Ne, Bücher schreiben ist nicht mein Ding

Das sag ich immer. „Meine Geschichte muss als Spiel oder Comic erzählt werden“, ergänze ich immer.

Aber das würde mein ganzes Leben brauchen, ich hab jetzt schon zehn Jahre meines Lebens an dieser Geschichte geformt. Langsam wird es lächerlich. Und dann habe ich mich gefragt, was ich mit meinem Restleben anstellen will. Irgendwas gutes.

Anstatt meine Freizeit zu 100% an ein Spaßprojekt wie „Diaspora – Twin Saga“ zu opfern, möchte ich lieber Ehrenamtlich mehr tun. Ich weiß noch nicht, was. Lasst mich erstmal umziehen, dann werde ich schon sehen, wo ich brauchbar bin.

Aber 10 Jahre Geschichten- und Weltformung sollen nicht komplett verschwendet sein, dachte ich mir. Diese Geschichte zu erzählen ist für mich ein Bedürfnis wie Essen oder Trinken. Und ja; dann hab ich mich vor genau einer Woche dazu entschlossen, die Geschichte, so gut ich eben kann als untalentierte Möchtegern-Schriftstellerin in Romanform zu erzählen. Was soll ich sagen? Ich hab zwei Probeleser und beide mussten nach 2000 Worten weinen. Nicht weil es schlecht ist, okay? Sondern weil die Stelle so unglaublich traurig ist. Beide verdonnern mich auch nach 5500 Worten regelrecht dazu, weiterzuschreiben. 😆

Vielleicht bin ich ja garnicht so schlecht wie ich immer denke. Und „schreiben ist nicht so mein Ding“ war wohl eine Lüge an mich selbst: ich bin ja regelrecht emotional mitgeflossen; ich kann den Zustand garnicht beschreiben. Ich liebe es, zu schreiben, ich musste mich nur trauen.

Für mich gilt: Hauptsache, die Geschichte wird jetzt endlich erzählt.

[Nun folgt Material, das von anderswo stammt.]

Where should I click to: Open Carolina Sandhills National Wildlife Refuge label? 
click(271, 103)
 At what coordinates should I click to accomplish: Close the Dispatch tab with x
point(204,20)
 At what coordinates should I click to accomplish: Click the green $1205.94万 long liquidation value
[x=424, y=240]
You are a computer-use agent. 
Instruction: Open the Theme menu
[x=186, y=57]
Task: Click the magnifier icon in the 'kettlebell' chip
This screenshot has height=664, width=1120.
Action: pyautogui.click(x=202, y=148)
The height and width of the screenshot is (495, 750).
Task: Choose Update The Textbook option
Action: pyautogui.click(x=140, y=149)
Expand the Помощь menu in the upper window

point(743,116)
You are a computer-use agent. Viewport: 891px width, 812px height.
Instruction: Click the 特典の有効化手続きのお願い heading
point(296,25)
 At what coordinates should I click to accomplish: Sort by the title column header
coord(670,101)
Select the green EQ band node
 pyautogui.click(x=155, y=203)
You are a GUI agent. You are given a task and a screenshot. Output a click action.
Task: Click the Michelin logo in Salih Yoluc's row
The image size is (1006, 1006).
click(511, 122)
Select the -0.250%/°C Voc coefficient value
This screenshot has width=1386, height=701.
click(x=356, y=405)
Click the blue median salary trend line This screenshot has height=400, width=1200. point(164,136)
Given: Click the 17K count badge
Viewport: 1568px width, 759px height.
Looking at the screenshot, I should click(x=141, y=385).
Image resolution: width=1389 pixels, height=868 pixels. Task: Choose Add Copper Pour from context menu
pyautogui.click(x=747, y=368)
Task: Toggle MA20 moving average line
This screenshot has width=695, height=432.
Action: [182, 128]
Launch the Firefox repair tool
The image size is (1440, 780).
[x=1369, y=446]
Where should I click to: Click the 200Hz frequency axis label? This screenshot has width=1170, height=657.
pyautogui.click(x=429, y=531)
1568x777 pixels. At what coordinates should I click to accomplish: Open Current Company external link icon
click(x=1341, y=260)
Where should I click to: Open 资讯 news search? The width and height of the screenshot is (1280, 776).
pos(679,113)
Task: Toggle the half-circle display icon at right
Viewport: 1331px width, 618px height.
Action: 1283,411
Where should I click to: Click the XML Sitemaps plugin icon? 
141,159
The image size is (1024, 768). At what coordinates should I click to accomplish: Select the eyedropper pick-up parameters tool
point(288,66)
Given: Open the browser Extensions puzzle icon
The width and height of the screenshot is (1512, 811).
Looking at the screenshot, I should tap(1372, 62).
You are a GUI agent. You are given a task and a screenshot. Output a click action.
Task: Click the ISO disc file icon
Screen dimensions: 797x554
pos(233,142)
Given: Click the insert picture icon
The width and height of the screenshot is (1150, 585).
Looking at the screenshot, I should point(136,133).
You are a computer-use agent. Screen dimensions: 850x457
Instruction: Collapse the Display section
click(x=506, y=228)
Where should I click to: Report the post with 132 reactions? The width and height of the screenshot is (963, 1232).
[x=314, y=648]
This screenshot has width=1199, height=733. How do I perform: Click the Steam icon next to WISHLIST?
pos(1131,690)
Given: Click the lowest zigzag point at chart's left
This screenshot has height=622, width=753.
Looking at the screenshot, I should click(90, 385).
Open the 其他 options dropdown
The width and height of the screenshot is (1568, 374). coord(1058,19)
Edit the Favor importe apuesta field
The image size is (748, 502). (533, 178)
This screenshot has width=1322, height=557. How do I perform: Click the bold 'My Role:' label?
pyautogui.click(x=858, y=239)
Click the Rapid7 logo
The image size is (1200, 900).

Ob sie Anklang findet, ist zweitrangig. Nicht dass ich mich nicht freuen würde.

Das bedeutet, dass ich alle Spielprogrammierungen bis auf weiteres einstelle, mein Fokus liegt darauf, ein Buch zu schreiben, ich versuche jeden Tag 1000 bis 2000 Worte zu schreiben, aber es gibt in meinem Leben immer Tage, an denen ich das Ziel verfehle. Momentan bin ich bei guten 7000 Worten, davon sind aber drei Seiten eine Spoilerige Zusammenfassung des halben Buchs, wenn es nicht sogar mehrere werden müssen. Die Seiten, die ich bisher geschrieben habe, hätte ich vermutlich sonst in zwei Sätzen in dieser Zusammenfassung erwähnt.

Naja und im Moment bin ich an einer Stelle, die ich noch schwierig zu umschreiben finde, da werde ich ein Weilchen dran knabbern und mehrmals umschreiben müssen. Ich brenne darauf, euch einen Ausschnitt oder ein Kapitel zu präsentieren! Aber ich finde das Buch nicht gerade FSK 6; wenn ich es laut vorlese gehe ich immer sicher, dass meine Tochter nicht in der Nähe ist. Und bin mir nicht sicher, wie ich den Jugendschutz einhalten kann.